Brokers said sentiment initially turned buoyant after the Reserve Bank of India yesterday cut the marginal standing facility (MSF) rate, at which it lends emergency funds to banks, by 50 basis points to 9 per cent ahead of the festive season with the aim of improving liquidity and boosting economic activities.
The index regained the 20,000 level but failed to hold on to the gains. Realty, capital goods and FMCG sector stocks gained, while metal and IT stocks declined.
ITC and ICICI Bank boosted the Sensex, while TCS and HDFC dragged it lower. The major gainers on the index included Tata Power and Bharti Airtel.
The 30-share Sensex resumed above the 20K-level and touched an intra-day high of 20,150.27, before succumbing to profit-booking to settle at 19,983.61, a rise of 88.51 points or 0.44 per cent.

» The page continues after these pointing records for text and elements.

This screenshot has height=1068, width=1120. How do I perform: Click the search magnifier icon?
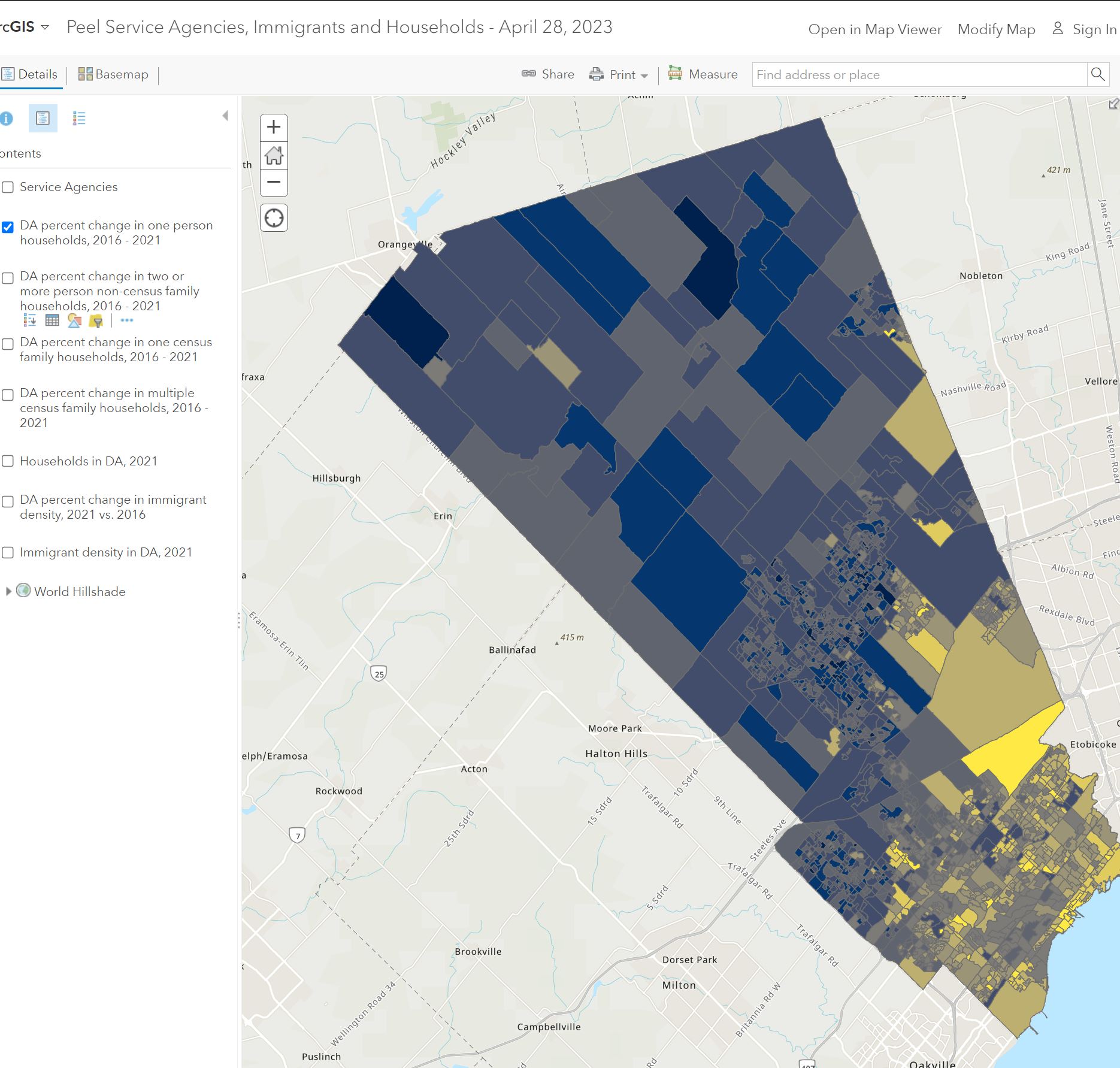(1097, 74)
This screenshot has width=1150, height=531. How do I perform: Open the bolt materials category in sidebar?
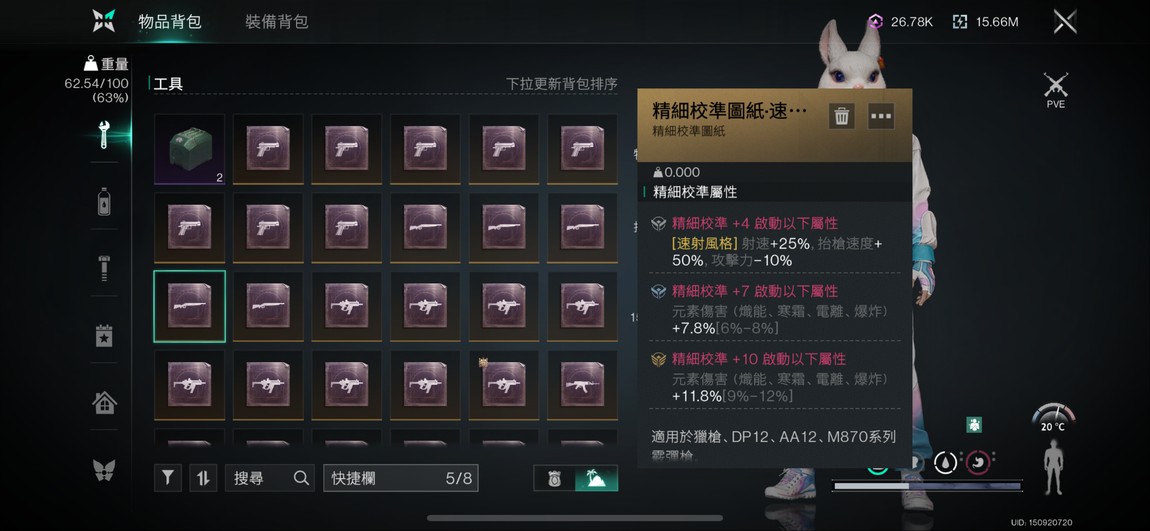coord(104,268)
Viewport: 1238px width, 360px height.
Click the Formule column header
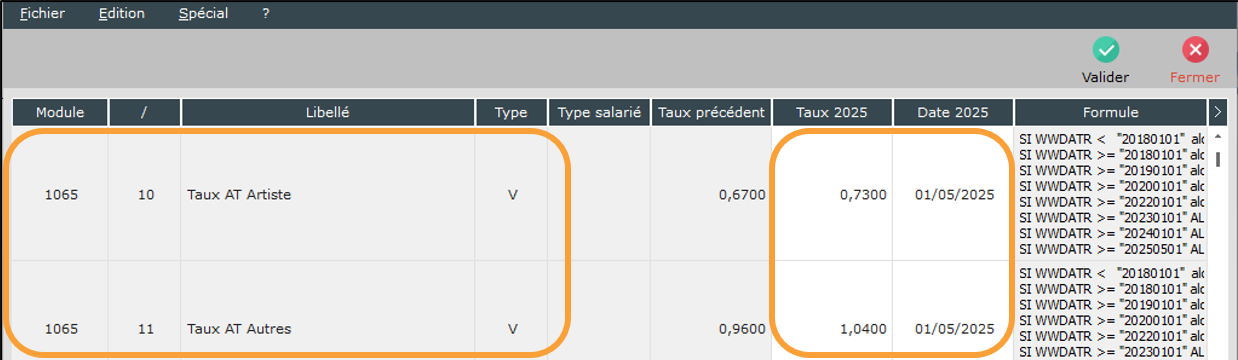tap(1111, 112)
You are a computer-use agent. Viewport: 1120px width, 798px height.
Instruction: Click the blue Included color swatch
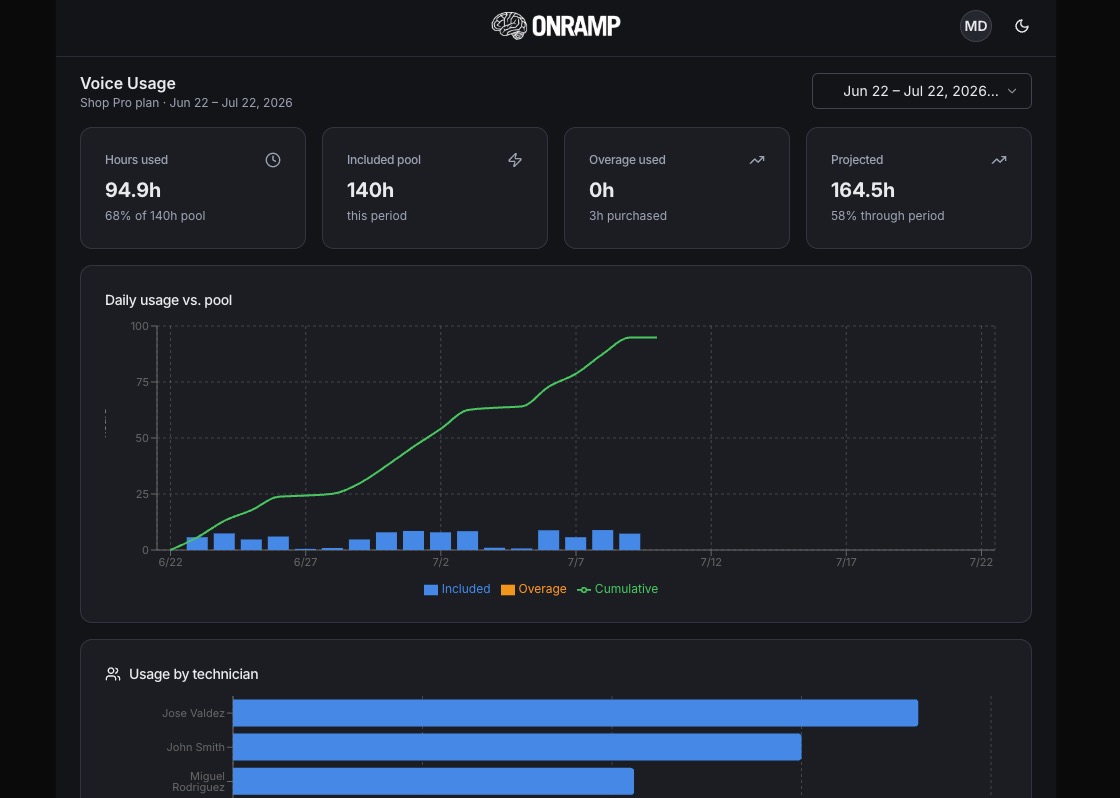click(x=431, y=590)
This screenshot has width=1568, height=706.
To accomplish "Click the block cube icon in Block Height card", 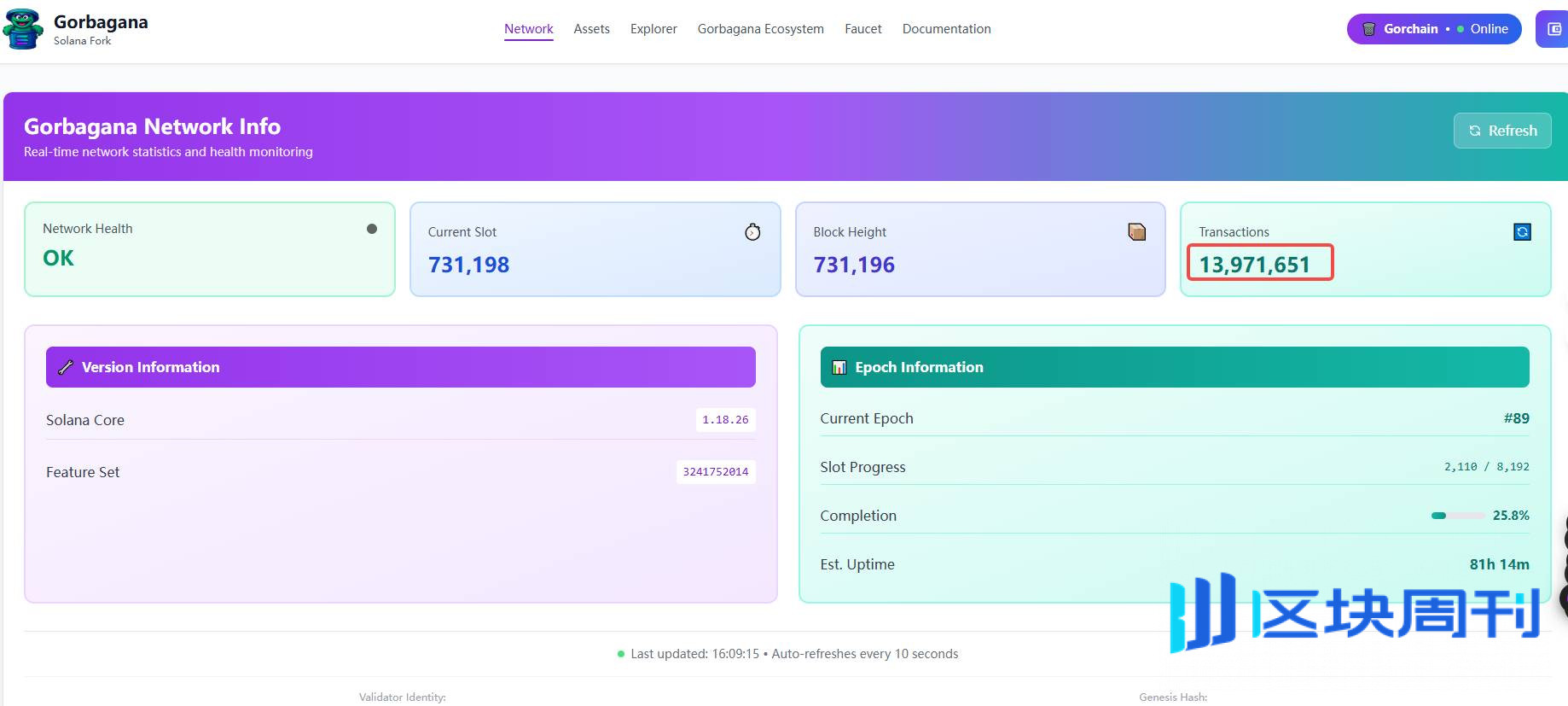I will pos(1136,232).
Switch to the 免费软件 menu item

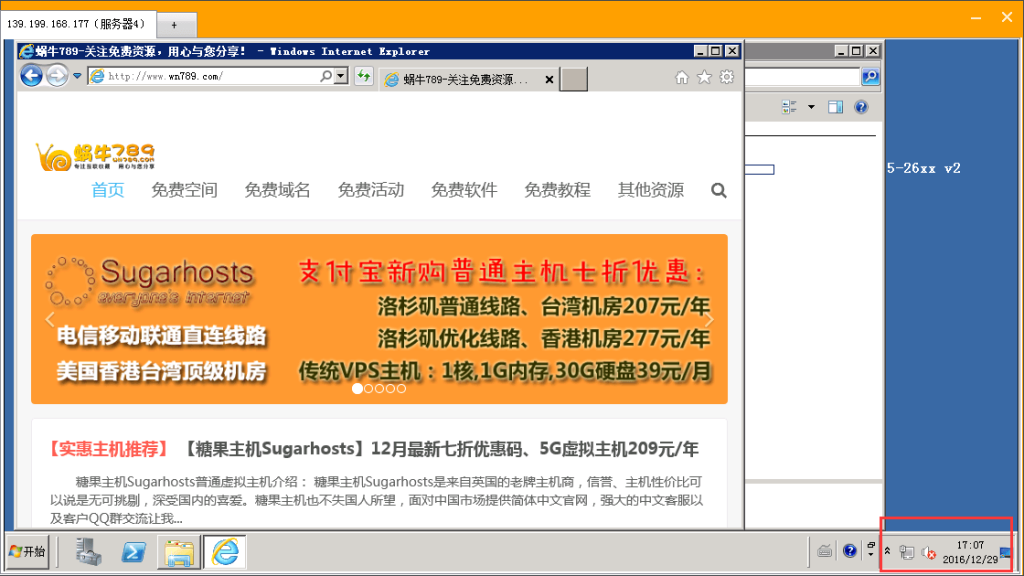tap(465, 190)
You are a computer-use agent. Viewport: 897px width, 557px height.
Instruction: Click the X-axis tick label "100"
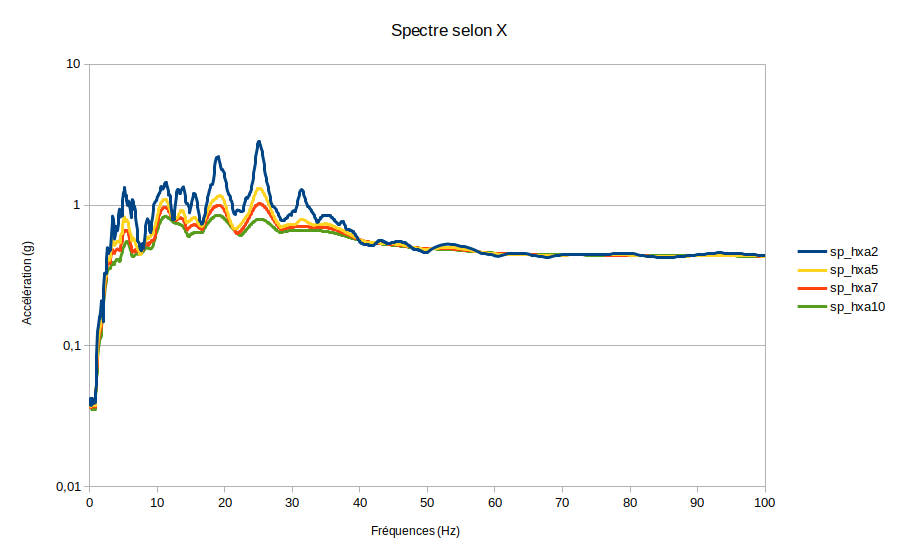point(765,503)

This is the highest closing level for the index since September 20, when it ended at 20,263.71.
"While the markets had a flying start on back of MSF cut by RBI, the gains got trimmed during the day. The market movement has actually turned sideways ahead of result season," said Milan Bavishi, Head Research at Inventure Growth and Securities.
The 50-share CNX Nifty on the National Stock Exchange rose 22.25 points, or 0.38 per cent, to 5,928.40. The SX40 index on the MCX Stock Exchange gained 48.17 points to end at 11,904.62.
The RBI had taken steps in mid July, including raising the MSF rate to 10.25 per cent, to tighten liquidity in an attempt to curb volatility in the rupee-dollar exchange rate.
Continued capital inflows also boosted sentiment, with overseas investors having bought a net Rs 494.13 crore of shares on Monday, according to provisional stock exchange data.